[[ Listed records, beginning ]]
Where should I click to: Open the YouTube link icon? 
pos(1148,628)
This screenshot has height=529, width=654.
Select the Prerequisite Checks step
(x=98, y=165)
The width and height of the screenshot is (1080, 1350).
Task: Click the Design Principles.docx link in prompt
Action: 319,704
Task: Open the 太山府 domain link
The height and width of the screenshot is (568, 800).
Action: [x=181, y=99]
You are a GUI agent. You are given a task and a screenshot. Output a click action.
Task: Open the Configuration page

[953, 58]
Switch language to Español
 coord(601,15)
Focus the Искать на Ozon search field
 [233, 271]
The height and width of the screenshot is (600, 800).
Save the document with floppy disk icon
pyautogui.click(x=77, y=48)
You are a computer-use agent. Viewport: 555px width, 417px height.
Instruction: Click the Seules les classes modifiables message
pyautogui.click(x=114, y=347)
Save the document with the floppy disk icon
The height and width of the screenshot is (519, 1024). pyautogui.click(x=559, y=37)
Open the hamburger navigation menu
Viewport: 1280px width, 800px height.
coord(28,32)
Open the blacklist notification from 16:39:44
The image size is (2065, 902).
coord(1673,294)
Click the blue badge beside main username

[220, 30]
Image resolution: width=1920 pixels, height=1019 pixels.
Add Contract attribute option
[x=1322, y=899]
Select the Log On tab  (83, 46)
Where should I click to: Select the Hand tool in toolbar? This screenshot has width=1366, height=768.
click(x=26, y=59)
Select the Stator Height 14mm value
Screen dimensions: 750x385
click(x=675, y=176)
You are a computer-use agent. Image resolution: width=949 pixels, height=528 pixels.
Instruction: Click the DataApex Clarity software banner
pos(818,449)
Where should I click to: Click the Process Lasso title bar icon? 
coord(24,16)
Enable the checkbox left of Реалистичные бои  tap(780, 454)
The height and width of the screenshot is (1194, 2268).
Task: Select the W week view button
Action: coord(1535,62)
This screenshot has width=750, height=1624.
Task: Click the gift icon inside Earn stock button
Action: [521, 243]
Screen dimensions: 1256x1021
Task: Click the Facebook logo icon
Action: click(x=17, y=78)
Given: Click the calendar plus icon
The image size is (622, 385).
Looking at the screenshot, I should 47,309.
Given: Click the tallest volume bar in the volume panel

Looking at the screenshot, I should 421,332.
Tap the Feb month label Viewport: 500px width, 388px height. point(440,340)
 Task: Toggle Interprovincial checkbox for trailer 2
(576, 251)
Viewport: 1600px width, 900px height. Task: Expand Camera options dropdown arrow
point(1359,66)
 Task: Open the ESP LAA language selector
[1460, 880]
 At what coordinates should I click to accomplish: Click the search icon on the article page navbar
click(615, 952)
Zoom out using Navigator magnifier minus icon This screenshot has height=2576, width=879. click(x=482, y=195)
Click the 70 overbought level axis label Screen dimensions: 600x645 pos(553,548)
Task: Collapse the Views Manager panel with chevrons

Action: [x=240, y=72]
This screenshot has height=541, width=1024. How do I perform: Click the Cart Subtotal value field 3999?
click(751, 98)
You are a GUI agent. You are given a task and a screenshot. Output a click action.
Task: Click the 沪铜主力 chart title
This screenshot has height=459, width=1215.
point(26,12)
[[ Listed records, end ]]
* [Assigned task]:
Take the lines from the top of the data through the one that contains "This screenshot has height=529, width=654." and copy them exactly, leaving out every line after it.

* [Written answer]:
Where should I click to: Open the YouTube link icon? 
pos(1148,628)
This screenshot has height=529, width=654.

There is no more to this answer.